The rapid expansion of data centers (DCs) has intensified energy and carbon footprint, incurring a massive environmental computing cost. While carbon-aware workload migration strategies have been examined, existing approaches often overlook reliability metrics such as server lifetime degradation, and quality-of-service (QoS) that substantially affects both carbon and operational efficiency of DCs. Hence, this paper proposes a comprehensive optimization framework for spatio-temporal workload migration across distributed DCs that jointly minimizes operational and embodied carbon emissions while complying with service-level agreements (SLA). A key contribution is the development of an embodied carbon emission model based on servers' expected lifetime analysis, which explicitly considers server heterogeneity resulting from aging and utilization conditions. These issues are accommodated using new server dispatch strategies, and backup resource allocation model, accounting hardware, software and workload-induced failure. The overall model is formulated as a mixed-integer optimization problem with multiple linearization techniques to ensure computational tractability. Numerical case studies demonstrate that the proposed method reduces total carbon emissions by up to 21%, offering a pragmatic approach to sustainable DC operations.

Figures (10)

• Figure 1: Proposed framework for distributed DCs operation -- accounting failure and server heterogeneity. $\mathrm{P^{PV}}$, $\mathrm{P^{Grid}}$, and $\mathrm{P^{Battery}}$ represent the power from photovoltaic (PV), power grid, and battery, which satisfy the power balance. Additionally, $\mathrm{\Delta W^{B}}$ and $\mathrm{\Delta W^{I}}$ represent the migrated batch and interactive workload strategy, governed by \ref{['eq:WI1']} to \ref{['eq:BI1']}. K server clusters are dispatched to accommodate the workload after migration according to their heterogeneity.

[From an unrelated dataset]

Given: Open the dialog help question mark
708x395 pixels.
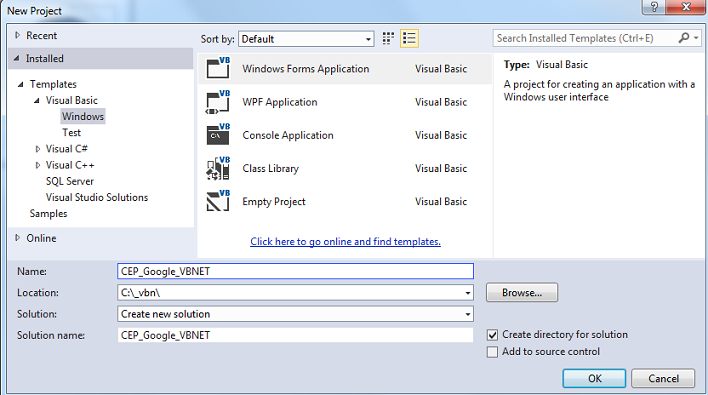Looking at the screenshot, I should (653, 7).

• Figure 2: Impact of server utilization rate on energy efficiency, lifetime, and failure probability and its consequence on operation economy and emissions.
• Figure 3: Relationship between expected calendar lifetime and expected operating lifetime. Expected server’s calendar lifetime $T^{\mathrm{T^{Can}}}$ consists of past calendar operating time $T^{\mathrm{T^{PC}}}$ and future calendar operating time $T^{\mathrm{T^{FC}}}$. $T^{\mathrm{T^{FC}}}$ is estimated by the expected future operating lifetime $T^{\mathrm{T^{FO}}}$ and operation during the dispatched day.

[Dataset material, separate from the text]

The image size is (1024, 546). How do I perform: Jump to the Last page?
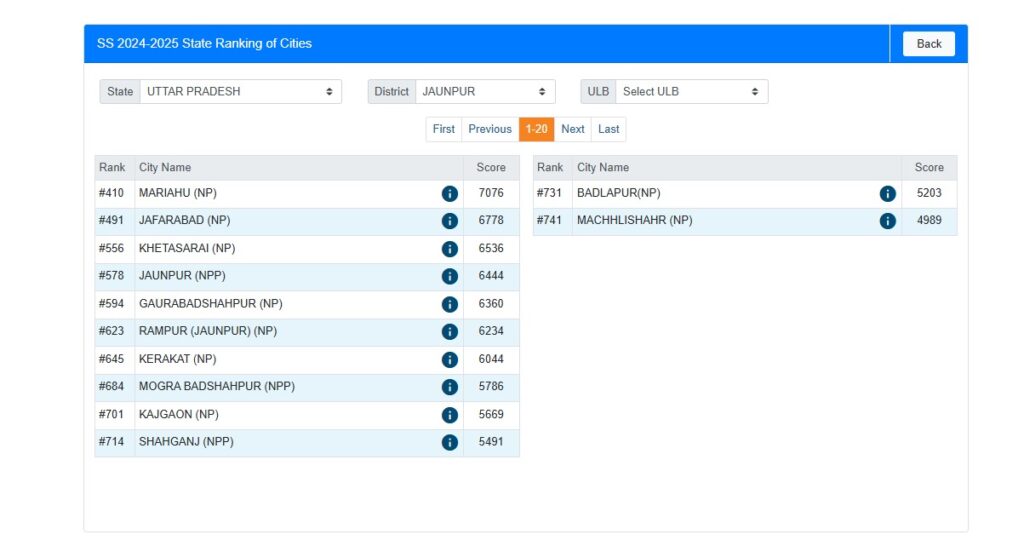pos(609,129)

• Figure 4: Number of servers in different statuses. A server cluster includes $\mathrm{N}$ servers during the dispatched day. At time $\mathrm{t}$, there are $\mathrm{N^{F,H}}$ accumulated failed servers due to hardware failure, thus the remaining available servers are $\mathrm{N^{R}}$. $\mathrm{N_{A}}$ servers are in active status to deal with workload or respond to failure events during the operation.

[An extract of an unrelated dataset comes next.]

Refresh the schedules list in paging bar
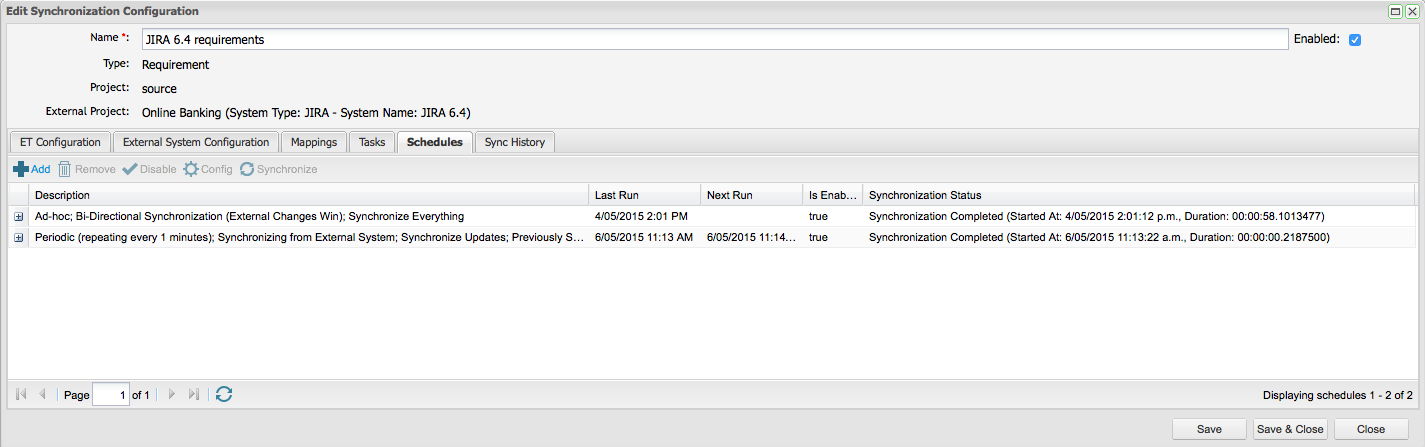Image resolution: width=1425 pixels, height=447 pixels. (x=224, y=395)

• Figure 5: Server clustering framework based on repair strategy and operating time. (a) Servers are grouped according to the expected repair and replacement strategy, since the embodied carbon emissions from the two strategies can differ by up to an order of magnitude. (b) Servers within each group are further clustered using K-means based on their accumulated operating time, enabling the identification of degradation-aware clusters. (c) The complete clustering framework combines both repair strategy and operating time to support carbon- and lifetime-aware server dispatching.